RBI's Response: Injecting Liquidity
In response to the evolving liquidity conditions and to support market stability, the Reserve Bank of India (RBI) has announced a series of measures to inject durable liquidity into the financial system. These include conducting Open Market Operations (OMO) purchases of government securities worth ₹1 trillion and a three-year dollar–rupee buy/sell swap of $5 billion. The RBI has already notified that it would purchase government securities worth ₹50,000 crore on December 11, 2025, and conduct the balance ₹50,000 later this month.
How RBI Liquidity Measures Can Help
The RBI's liquidity injection aims to counter the impact of FII outflows by ensuring sufficient liquidity in the banking system. OMO purchases inject liquidity as the RBI pays banks for the securities. This can help to ease pressures on the Rupee and prevent a sharp rise in short-term yields. Moreover, these measures aim to facilitate monetary transmission, ensuring that the central bank's policy decisions are effectively passed on to the broader economy. By increasing liquidity, the RBI also seeks to support economic growth and improve market sentiment.
DIIs as a Counterbalance
While FIIs have been net sellers, Domestic Institutional Investors (DIIs) have been strong buyers, providing a crucial counterbalance to the foreign outflows. In the first week of December, DIIs bought equities worth Rs 4,189 crore, and they have purchased equity for Rs 19,783 crore during this period. Sustained fund flows and positive sentiment driven by robust GDP growth numbers and expectations of an uptick in corporate earnings are supporting DII buying.

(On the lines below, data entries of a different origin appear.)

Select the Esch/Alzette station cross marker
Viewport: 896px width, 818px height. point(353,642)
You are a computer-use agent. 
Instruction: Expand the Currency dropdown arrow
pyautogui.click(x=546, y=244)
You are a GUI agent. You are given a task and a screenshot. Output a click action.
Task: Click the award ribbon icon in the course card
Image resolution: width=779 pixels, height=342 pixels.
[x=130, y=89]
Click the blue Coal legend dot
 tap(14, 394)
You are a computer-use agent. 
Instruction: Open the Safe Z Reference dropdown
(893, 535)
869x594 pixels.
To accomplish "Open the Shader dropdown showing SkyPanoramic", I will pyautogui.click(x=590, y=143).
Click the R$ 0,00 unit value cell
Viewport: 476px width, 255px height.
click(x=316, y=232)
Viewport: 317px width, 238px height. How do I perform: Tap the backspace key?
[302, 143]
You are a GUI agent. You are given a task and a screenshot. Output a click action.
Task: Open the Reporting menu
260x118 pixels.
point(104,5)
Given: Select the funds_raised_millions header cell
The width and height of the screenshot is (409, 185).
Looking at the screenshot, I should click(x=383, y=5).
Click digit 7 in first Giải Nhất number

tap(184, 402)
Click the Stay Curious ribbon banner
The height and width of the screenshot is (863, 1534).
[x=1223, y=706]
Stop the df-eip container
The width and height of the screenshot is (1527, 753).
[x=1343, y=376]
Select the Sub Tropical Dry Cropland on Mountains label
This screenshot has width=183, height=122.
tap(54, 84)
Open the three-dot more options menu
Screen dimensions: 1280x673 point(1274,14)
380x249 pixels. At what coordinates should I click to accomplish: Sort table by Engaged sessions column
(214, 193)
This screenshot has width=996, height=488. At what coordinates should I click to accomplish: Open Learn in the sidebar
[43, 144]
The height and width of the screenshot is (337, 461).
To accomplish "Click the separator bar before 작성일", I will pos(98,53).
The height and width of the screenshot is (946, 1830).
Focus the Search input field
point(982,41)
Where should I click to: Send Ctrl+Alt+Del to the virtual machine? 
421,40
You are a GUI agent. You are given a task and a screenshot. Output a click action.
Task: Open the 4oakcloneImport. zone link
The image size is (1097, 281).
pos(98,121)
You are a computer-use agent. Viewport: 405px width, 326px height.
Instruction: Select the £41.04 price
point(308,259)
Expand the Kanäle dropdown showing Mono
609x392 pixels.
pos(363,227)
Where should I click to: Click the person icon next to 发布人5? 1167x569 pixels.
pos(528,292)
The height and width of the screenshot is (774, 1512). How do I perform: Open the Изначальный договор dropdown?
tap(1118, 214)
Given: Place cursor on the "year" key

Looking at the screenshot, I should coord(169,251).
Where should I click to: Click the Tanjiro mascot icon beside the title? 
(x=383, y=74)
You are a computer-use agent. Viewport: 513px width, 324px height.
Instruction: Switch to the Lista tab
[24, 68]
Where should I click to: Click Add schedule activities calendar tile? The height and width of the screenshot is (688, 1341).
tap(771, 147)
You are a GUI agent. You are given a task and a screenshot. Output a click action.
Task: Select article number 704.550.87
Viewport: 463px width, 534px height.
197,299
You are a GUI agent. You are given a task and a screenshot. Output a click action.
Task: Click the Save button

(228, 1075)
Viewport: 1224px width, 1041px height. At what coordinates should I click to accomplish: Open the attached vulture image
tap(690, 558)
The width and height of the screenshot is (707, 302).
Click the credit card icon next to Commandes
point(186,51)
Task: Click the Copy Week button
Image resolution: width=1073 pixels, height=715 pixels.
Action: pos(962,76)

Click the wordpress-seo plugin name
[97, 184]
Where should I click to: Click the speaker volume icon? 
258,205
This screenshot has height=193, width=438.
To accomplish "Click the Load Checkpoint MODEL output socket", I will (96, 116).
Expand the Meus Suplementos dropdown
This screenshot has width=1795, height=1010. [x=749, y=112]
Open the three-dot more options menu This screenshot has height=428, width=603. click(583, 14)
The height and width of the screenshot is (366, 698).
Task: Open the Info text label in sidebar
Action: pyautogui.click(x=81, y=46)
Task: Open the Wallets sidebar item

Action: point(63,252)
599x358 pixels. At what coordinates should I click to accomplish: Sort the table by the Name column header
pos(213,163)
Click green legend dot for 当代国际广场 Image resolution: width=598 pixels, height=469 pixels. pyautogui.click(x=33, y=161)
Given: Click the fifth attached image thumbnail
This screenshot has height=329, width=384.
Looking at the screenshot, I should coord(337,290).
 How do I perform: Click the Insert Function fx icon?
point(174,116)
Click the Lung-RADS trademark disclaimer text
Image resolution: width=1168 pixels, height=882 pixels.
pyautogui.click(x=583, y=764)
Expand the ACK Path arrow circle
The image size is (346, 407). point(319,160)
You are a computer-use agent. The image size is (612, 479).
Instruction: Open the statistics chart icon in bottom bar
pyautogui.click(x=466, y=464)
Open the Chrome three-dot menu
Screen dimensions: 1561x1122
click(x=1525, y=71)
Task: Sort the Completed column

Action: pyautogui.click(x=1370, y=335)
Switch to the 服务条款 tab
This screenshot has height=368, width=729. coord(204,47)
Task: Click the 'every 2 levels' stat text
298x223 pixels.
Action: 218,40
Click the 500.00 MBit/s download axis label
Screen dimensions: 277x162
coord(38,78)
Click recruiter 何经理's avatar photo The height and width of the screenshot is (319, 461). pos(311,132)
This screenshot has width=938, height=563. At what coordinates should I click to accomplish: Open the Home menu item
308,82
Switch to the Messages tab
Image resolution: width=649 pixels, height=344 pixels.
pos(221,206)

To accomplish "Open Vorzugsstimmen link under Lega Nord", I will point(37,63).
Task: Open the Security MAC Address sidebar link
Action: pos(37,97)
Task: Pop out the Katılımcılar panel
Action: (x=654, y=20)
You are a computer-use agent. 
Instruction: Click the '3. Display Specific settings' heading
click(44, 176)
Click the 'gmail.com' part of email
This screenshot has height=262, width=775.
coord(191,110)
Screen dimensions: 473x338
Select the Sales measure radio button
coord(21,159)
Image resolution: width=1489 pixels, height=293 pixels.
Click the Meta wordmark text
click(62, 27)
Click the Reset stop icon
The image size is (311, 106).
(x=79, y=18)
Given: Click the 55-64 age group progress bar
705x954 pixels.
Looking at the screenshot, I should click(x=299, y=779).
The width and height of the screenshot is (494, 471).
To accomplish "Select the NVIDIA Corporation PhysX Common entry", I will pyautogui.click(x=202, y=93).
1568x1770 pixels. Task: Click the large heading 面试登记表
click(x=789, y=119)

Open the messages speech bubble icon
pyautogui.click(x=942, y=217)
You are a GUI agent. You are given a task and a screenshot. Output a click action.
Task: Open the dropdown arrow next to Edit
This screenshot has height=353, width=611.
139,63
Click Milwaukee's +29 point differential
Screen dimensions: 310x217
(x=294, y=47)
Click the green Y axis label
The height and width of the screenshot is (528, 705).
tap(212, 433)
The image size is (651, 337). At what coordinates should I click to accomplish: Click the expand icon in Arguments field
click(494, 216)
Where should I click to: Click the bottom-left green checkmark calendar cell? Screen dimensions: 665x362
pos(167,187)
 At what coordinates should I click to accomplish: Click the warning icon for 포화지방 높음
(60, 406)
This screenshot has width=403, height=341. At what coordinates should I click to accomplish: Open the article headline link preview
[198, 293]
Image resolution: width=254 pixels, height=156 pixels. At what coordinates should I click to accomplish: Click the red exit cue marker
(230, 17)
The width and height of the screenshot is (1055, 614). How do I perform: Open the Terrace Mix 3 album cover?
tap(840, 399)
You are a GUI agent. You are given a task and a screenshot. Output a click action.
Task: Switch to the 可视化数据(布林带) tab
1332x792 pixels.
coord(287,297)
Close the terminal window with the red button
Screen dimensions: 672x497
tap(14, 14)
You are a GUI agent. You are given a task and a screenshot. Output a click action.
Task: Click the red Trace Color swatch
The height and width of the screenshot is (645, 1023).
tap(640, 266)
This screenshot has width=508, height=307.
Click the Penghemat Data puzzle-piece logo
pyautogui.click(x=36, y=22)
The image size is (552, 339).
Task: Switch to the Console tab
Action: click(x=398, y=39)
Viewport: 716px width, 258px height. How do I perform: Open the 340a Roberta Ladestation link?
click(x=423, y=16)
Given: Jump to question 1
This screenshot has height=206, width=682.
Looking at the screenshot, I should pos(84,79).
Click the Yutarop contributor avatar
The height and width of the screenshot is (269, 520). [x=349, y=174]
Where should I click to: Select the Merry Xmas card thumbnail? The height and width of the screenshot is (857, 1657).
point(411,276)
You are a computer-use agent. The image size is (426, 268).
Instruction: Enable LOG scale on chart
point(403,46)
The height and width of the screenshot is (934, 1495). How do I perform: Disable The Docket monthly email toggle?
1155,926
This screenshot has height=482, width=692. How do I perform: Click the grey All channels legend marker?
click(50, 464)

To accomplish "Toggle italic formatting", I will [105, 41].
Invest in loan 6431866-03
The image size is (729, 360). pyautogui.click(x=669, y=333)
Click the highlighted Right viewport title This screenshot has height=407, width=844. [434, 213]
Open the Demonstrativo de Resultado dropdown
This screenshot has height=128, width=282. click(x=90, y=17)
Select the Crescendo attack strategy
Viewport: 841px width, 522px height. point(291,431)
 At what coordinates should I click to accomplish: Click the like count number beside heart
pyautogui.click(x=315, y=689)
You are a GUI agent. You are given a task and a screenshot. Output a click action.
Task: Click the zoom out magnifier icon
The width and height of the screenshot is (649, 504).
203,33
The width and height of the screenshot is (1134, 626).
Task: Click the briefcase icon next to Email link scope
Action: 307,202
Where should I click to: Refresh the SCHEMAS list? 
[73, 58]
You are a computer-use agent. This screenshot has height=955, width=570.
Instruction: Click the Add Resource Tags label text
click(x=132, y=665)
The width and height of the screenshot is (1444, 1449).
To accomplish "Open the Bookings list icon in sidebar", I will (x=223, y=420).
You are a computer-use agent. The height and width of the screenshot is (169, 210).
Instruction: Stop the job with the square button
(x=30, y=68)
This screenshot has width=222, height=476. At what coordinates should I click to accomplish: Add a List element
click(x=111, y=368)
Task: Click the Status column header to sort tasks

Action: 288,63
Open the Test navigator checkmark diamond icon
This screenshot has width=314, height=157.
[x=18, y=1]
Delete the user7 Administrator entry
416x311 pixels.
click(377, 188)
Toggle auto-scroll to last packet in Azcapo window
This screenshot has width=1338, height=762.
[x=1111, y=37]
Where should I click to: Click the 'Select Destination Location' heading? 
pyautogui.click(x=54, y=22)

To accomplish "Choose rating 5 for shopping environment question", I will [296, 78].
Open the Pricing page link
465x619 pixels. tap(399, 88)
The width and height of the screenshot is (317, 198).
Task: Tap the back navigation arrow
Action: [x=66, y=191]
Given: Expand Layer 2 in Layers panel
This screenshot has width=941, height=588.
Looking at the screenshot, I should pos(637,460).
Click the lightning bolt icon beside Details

Market Impact and Future Outlook
Despite the FII selling pressure, the Indian stock market has shown resilience. On December 5, 2025, the Sensex rose to 85712 points, gaining 0.52% from the previous session. The RBI's recent decision to cut the repo rate by 25 basis points to 5.25% and lower its inflation forecast has further boosted market sentiment. The RBI has also raised its FY26 real GDP growth forecast to 7.3% (from 6.8%), supported by a stronger-than-expected Q2 print and modest upward revisions to H2 projections.
Looking ahead, the tug-of-war between FII selling and DII buying is expected to continue. The effectiveness of the RBI's liquidity measures in mitigating the impact of FII outflows will be closely watched. A durable rebound in corporate earnings and a stabilization of the Rupee will be crucial in coaxing global investors back to Indian equities.